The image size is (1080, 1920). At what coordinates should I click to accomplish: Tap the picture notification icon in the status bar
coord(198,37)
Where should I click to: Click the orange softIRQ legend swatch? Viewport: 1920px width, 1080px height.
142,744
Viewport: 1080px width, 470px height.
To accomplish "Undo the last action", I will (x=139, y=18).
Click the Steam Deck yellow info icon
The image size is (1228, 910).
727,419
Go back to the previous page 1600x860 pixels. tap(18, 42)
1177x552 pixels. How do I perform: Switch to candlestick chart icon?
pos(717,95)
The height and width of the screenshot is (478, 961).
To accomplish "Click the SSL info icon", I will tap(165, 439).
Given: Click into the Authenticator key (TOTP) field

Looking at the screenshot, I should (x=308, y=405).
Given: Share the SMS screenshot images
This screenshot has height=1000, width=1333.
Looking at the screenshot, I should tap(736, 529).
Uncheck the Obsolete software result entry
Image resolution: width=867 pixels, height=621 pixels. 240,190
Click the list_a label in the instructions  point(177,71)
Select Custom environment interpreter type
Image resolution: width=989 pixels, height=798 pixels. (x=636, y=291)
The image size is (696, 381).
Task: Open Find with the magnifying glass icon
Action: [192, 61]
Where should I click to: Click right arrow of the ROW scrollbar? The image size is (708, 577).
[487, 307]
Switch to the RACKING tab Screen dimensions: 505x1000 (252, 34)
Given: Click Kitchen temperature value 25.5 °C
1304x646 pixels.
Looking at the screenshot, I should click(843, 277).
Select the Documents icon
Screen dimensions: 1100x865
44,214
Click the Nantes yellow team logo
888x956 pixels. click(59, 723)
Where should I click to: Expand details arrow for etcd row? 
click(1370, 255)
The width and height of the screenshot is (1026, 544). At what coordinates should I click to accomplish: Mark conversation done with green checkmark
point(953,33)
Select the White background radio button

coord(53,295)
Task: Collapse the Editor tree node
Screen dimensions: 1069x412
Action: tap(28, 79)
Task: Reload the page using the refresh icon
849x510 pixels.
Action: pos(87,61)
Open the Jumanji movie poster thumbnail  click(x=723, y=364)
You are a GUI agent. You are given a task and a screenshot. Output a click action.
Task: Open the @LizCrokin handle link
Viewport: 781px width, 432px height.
====
Turn every line of the records above into a Markdown table with a "Number" column for the row number and an "Entry" column for the line itself. Leave out blank lines.

| Number | Entry |
|---|---|
| 1 | The image size is (1080, 1920). At what coordinates should I click to accomplish: Tap the picture notification icon in the status bar |
| 2 | coord(198,37) |
| 3 | Where should I click to: Click the orange softIRQ legend swatch? Viewport: 1920px width, 1080px height. |
| 4 | 142,744 |
| 5 | Viewport: 1080px width, 470px height. |
| 6 | To accomplish "Undo the last action", I will (x=139, y=18). |
| 7 | Click the Steam Deck yellow info icon |
| 8 | The image size is (1228, 910). |
| 9 | 727,419 |
| 10 | Go back to the previous page 1600x860 pixels. tap(18, 42) |
| 11 | 1177x552 pixels. How do I perform: Switch to candlestick chart icon? |
| 12 | pos(717,95) |
| 13 | The height and width of the screenshot is (478, 961). |
| 14 | To accomplish "Click the SSL info icon", I will tap(165, 439). |
| 15 | Given: Click into the Authenticator key (TOTP) field |
| 16 | Looking at the screenshot, I should (x=308, y=405). |
| 17 | Given: Share the SMS screenshot images |
| 18 | This screenshot has height=1000, width=1333. |
| 19 | Looking at the screenshot, I should tap(736, 529). |
| 20 | Uncheck the Obsolete software result entry |
| 21 | Image resolution: width=867 pixels, height=621 pixels. 240,190 |
| 22 | Click the list_a label in the instructions  point(177,71) |
| 23 | Select Custom environment interpreter type |
| 24 | Image resolution: width=989 pixels, height=798 pixels. (x=636, y=291) |
| 25 | The image size is (696, 381). |
| 26 | Task: Open Find with the magnifying glass icon |
| 27 | Action: [192, 61] |
| 28 | Where should I click to: Click right arrow of the ROW scrollbar? The image size is (708, 577). |
| 29 | [487, 307] |
| 30 | Switch to the RACKING tab Screen dimensions: 505x1000 (252, 34) |
| 31 | Given: Click Kitchen temperature value 25.5 °C |
| 32 | 1304x646 pixels. |
| 33 | Looking at the screenshot, I should click(843, 277). |
| 34 | Select the Documents icon |
| 35 | Screen dimensions: 1100x865 |
| 36 | 44,214 |
| 37 | Click the Nantes yellow team logo |
| 38 | 888x956 pixels. click(59, 723) |
| 39 | Where should I click to: Expand details arrow for etcd row?  |
| 40 | click(1370, 255) |
| 41 | The width and height of the screenshot is (1026, 544). At what coordinates should I click to accomplish: Mark conversation done with green checkmark |
| 42 | point(953,33) |
| 43 | Select the White background radio button |
| 44 | coord(53,295) |
| 45 | Task: Collapse the Editor tree node |
| 46 | Screen dimensions: 1069x412 |
| 47 | Action: tap(28, 79) |
| 48 | Task: Reload the page using the refresh icon |
| 49 | 849x510 pixels. |
| 50 | Action: pos(87,61) |
| 51 | Open the Jumanji movie poster thumbnail  click(x=723, y=364) |
| 52 | You are a GUI agent. You are given a task and a screenshot. Output a click action. |
| 53 | Task: Open the @LizCrokin handle link |
| 54 | Viewport: 781px width, 432px height. |